> _Instructions to follow_:
Read the records below. Copy each line where the string "Partition" occurs.

Stored items
########################################
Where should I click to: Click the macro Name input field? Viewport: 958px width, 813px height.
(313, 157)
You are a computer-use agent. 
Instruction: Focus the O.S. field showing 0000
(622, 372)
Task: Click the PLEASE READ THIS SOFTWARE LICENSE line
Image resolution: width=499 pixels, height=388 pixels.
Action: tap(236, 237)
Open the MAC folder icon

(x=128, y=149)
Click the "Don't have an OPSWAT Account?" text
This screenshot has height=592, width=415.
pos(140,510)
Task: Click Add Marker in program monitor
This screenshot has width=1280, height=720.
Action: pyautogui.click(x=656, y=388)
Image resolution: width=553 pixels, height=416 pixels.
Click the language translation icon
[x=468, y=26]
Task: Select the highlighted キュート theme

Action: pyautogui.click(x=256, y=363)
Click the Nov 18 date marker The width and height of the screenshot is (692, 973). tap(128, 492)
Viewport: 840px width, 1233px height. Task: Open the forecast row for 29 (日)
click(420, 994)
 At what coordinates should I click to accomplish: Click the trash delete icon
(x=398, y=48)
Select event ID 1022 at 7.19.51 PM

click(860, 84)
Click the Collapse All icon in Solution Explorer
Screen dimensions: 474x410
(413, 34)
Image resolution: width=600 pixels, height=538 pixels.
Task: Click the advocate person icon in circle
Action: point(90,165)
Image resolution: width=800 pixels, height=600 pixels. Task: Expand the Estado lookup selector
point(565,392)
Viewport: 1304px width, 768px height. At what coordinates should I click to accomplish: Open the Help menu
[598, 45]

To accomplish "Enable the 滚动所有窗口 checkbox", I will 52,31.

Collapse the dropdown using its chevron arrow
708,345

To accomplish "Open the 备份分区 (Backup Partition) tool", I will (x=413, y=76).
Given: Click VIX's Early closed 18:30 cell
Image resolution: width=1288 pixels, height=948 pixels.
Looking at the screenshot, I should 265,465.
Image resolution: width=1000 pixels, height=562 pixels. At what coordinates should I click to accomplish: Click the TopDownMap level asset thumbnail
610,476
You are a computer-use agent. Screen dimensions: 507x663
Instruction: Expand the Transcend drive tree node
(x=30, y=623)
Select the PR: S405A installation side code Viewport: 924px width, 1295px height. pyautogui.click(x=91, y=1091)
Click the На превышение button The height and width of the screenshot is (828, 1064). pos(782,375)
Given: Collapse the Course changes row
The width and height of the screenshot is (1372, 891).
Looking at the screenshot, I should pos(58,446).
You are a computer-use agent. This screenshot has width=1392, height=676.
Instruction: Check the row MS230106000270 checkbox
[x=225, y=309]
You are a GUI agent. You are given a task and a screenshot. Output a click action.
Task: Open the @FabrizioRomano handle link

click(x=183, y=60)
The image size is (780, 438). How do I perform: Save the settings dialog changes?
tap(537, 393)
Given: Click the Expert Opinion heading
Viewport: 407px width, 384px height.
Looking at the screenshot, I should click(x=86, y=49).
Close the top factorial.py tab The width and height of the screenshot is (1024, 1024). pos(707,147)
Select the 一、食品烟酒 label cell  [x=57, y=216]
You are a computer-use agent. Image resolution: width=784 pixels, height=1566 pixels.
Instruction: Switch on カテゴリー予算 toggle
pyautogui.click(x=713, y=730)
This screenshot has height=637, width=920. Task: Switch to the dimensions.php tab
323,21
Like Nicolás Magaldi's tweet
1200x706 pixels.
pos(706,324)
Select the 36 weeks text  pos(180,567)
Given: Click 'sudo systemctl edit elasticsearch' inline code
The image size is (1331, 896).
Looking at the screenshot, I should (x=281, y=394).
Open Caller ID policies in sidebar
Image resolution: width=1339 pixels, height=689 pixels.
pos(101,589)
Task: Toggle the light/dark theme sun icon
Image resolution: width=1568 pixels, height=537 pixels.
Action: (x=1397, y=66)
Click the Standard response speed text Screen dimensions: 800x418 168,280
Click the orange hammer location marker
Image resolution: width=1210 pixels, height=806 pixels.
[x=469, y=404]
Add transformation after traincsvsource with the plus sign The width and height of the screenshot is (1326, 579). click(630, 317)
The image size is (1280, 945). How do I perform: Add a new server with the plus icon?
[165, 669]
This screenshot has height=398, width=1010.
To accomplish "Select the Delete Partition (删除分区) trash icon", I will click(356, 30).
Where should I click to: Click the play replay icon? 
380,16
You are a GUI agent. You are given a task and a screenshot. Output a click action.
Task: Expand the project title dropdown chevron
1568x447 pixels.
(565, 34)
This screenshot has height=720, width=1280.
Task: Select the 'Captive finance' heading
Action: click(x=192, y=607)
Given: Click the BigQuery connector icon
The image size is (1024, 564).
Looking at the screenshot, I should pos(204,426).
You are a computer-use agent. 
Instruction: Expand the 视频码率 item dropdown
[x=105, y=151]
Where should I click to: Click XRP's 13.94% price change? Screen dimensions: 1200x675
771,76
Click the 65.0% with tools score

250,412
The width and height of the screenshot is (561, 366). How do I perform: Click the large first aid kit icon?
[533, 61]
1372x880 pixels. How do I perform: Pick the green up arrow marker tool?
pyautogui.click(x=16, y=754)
########################################
> _Task solution_:
To accomplish "Open the 备份分区 (Backup Partition) tool", I will (x=413, y=76).
To accomplish "Select the Delete Partition (删除分区) trash icon", I will click(356, 30).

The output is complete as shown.